In an effort to more closely mimic the
various antisense experiments, we also varied the time of addition and
incubation of the oligonucleotide. In the standard protocol, the
oligonucleotides were mixed with the bFGF prior to the addition to the
cells. If the oligonucleotide was preincubated with the cells, instead
of with the growth factor, the ID was only slightly higher (Table 1). The ID
was significantly higher if the
oligonucleotide was removed prior to the addition of the bFGF but was
still less than 5 µM. Although there is some variation in
the extent of bFGF inhibition depending on whether the growth factor or
the cells are preincubated with oligonucleotide, there is a significant
level of activity against bFGF under the conditions of most antisense
assays. It should be kept in mind that many cell lines synthesize and
secrete bFGF and that endogenously produced bFGF may have significant
effect on cell growth and gene expression even in the absence of
exogenously added growth factor. Under such conditions there is no
possibility of separating the presence of oligonucleotide and bFGF by
washing, and the full effect of the binding inhibition may be seen.

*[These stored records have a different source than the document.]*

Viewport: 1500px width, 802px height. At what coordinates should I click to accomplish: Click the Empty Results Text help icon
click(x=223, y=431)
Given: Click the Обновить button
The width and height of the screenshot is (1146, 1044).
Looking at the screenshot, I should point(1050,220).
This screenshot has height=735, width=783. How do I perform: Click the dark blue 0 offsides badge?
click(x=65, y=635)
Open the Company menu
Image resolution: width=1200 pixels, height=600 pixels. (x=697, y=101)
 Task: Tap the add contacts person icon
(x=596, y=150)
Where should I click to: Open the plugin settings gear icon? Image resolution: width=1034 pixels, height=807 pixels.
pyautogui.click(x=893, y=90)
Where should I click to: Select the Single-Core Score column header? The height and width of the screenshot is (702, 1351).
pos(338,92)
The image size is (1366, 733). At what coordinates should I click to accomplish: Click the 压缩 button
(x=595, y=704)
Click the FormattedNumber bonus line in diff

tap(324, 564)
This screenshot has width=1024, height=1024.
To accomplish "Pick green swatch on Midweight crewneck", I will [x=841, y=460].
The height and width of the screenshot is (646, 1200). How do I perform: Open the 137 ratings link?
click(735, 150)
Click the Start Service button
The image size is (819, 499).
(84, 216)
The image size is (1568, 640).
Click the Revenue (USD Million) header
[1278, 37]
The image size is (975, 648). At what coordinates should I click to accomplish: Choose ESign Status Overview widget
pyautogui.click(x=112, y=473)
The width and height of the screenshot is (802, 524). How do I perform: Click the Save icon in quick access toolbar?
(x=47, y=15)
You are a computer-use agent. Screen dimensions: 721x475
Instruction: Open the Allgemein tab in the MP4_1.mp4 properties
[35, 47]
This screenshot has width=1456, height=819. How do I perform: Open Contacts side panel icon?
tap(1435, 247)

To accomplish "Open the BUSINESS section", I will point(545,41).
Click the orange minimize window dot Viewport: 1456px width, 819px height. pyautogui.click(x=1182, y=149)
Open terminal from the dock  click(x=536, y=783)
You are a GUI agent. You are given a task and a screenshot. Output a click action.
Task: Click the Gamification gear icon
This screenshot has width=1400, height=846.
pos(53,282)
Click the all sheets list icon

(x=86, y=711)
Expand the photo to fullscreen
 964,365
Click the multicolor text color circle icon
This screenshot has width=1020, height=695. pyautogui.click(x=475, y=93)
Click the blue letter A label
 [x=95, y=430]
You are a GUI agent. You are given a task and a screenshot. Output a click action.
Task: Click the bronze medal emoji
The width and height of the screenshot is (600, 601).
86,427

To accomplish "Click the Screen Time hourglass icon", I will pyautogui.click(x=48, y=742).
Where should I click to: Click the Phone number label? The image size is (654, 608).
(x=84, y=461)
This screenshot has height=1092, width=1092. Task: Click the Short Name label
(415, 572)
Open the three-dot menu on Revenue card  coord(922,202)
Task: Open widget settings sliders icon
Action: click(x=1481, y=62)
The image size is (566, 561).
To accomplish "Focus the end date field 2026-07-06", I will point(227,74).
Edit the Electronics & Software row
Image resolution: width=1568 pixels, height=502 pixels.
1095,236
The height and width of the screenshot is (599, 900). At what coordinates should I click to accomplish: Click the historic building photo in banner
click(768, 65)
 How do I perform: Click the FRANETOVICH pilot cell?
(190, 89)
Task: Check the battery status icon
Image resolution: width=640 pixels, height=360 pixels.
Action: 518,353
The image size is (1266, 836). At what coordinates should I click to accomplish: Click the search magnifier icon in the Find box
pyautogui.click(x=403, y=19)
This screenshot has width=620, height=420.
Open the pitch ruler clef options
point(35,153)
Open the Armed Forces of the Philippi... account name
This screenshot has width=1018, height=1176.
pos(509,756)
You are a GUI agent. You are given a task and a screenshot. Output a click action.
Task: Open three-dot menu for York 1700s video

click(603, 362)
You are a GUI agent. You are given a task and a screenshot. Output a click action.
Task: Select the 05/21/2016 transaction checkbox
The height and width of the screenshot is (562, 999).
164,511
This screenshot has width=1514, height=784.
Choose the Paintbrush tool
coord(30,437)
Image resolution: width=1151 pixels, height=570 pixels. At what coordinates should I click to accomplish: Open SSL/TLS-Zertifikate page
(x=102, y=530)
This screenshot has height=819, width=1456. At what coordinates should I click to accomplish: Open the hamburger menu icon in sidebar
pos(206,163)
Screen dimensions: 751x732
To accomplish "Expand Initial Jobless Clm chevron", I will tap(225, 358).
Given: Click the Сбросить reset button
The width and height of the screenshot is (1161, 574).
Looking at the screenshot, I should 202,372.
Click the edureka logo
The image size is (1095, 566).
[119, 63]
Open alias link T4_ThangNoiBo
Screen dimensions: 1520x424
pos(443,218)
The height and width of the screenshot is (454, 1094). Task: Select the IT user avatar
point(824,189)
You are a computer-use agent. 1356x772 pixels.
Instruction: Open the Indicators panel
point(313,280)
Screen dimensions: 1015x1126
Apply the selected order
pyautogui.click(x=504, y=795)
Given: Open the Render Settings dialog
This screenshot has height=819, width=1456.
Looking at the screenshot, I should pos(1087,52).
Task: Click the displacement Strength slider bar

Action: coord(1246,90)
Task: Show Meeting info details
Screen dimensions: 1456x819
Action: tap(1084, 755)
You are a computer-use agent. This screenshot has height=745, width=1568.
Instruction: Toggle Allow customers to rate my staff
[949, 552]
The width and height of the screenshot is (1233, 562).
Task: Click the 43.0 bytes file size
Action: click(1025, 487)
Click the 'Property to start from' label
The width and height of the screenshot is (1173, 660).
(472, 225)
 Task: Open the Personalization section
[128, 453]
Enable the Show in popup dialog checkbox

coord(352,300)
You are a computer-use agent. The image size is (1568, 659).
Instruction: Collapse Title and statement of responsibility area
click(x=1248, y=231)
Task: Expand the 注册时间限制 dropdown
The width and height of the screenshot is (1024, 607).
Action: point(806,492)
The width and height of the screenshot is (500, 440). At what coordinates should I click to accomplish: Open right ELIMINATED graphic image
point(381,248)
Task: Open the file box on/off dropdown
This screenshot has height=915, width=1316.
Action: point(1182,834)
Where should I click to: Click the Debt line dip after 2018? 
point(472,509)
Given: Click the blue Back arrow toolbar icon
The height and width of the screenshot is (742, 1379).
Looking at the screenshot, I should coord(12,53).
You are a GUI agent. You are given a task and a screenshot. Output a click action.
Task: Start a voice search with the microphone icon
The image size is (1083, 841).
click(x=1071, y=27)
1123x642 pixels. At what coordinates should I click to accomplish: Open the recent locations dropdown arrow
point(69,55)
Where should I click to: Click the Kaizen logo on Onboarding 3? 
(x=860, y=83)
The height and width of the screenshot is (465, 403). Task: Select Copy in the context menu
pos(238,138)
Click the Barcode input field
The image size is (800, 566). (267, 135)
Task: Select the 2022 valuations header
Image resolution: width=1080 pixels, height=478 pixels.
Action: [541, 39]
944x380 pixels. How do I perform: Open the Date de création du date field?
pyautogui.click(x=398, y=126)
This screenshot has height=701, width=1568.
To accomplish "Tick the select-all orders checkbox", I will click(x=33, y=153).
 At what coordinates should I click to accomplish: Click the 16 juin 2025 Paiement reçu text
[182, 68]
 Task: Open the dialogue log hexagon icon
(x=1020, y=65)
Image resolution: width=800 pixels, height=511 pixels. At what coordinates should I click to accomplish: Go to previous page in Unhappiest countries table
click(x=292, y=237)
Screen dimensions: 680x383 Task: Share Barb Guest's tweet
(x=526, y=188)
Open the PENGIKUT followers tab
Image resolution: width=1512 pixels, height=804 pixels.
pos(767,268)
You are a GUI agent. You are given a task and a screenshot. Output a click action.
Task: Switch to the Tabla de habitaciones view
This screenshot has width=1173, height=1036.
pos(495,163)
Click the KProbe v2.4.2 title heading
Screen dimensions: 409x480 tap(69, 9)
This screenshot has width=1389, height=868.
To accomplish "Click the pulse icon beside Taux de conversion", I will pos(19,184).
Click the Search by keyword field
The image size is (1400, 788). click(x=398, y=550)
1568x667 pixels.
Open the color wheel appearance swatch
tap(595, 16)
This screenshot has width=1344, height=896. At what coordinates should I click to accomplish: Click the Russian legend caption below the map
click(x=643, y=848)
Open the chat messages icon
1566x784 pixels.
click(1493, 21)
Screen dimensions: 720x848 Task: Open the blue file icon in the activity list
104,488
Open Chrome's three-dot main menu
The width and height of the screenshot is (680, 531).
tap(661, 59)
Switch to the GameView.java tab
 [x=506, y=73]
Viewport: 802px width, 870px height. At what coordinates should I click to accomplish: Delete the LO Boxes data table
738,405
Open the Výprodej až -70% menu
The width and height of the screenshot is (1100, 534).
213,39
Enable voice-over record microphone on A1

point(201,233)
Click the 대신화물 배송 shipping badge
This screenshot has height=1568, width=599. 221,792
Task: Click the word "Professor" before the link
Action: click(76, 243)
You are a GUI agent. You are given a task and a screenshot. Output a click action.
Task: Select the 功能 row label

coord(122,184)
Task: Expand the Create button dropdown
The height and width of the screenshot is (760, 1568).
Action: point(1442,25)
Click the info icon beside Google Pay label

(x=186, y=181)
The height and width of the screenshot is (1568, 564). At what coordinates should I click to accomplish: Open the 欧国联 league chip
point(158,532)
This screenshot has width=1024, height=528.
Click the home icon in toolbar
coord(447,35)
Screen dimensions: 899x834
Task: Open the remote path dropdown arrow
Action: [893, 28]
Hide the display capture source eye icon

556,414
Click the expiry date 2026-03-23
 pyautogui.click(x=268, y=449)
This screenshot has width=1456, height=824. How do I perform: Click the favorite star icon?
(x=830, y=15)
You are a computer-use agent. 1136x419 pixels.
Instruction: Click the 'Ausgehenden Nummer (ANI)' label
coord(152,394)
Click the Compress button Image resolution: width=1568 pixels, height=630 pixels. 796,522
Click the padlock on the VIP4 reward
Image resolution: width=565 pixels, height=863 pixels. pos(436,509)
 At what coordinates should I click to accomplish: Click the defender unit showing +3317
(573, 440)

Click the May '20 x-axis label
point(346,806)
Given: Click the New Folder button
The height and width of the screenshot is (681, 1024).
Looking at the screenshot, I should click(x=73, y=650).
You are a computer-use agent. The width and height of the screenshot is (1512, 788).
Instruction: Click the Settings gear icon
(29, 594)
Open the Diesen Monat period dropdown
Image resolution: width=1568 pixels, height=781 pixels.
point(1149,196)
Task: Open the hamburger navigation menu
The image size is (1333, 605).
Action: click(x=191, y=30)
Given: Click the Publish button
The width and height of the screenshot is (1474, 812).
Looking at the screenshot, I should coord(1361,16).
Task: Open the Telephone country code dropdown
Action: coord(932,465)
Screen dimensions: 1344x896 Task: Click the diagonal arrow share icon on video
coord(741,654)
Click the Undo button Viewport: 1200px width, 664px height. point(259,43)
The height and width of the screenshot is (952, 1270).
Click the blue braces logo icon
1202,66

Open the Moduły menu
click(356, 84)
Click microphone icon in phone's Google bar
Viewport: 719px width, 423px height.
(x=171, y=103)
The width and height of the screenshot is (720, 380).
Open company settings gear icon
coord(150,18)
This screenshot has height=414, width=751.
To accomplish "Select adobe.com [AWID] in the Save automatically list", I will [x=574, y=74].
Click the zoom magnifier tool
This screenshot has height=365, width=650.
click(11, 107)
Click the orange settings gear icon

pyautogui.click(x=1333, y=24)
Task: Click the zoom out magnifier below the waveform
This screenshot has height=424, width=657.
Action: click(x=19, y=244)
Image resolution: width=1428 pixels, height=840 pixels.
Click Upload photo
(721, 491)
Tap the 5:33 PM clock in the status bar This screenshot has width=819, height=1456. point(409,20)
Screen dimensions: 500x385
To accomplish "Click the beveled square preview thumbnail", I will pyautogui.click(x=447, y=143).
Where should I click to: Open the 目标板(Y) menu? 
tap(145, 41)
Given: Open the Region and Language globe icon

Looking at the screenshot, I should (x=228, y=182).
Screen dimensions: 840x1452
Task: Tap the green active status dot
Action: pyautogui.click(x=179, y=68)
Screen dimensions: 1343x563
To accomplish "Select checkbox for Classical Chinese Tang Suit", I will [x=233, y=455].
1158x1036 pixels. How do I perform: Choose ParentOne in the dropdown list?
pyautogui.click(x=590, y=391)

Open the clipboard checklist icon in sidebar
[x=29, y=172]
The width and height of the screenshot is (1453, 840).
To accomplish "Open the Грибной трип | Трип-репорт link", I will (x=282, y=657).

Inhibition of bFGF binding by phosphorothioate oligonucleotides may account for some of the experimental results attributed in the literature to antisense mechanisms. Antisense experiments often report results using concentrations of PS oligonucleotides in the range of 0.1-50 µM, which we would expect to influence bFGF binding. The 10-fold variation in the activity of the PS oligonucleotides is in the same range as the specific/nonspecific activity of antisense and control oligonucleotides reported for gene disruption experiments. This would be especially true when the assays are for those activities known to be influenced by bFGF, including myc and fos regulation, platelet-derived growth factor and bFGF receptor regulation, hematopoiesis, and cell growth, especially that of vascular smooth muscle cells. Other cellular factors known to interact with polymers include granulocyte macrophage-stimulating factor, interleukin-3, pleitrophin, and platelet factor 4(39) , as well the entire family of heparin binding growth factors. Any or all of these (and other factors) may be affected in their interaction with cells by polyanions such as PS oligonucleotides. Recently, it has been reported that at least some PS oligonucleotides exert their effect by inhibiting the extracellular binding of interferon gamma (40) or by inhibiting the autophosphorylation of the bcr-abl tyrosine kinase(41) . Interpretation of antisense data must be made in light of this effect of polyanions on extracellular binding. In particular, the inhibition of vascular smooth muscle cell growth by antisense oligonucleotides has progressed rapidly into the effective use of these molecules in animal models of restenosis. Although the proposed mechanism of action of these compounds has been as antisense inhibitors of myc or myb, the simpler explanation is that they are acting, like heparin, as growth factor inhibitors. Heparin and its low molecular weight subfragments have been shown to be potent vascular smooth muscle cell growth inhibitors in vitro(42) , are active in animal models of restenosis, and have been used in human clinical trials (43, 44, 45) . The interpretation of the results of these cell culture and animal trials of antisense therapeutics for restenosis and other indications should be made in light of the similarity in action between polyanions, heparin, and PS oligonucleotides on the action of growth factors.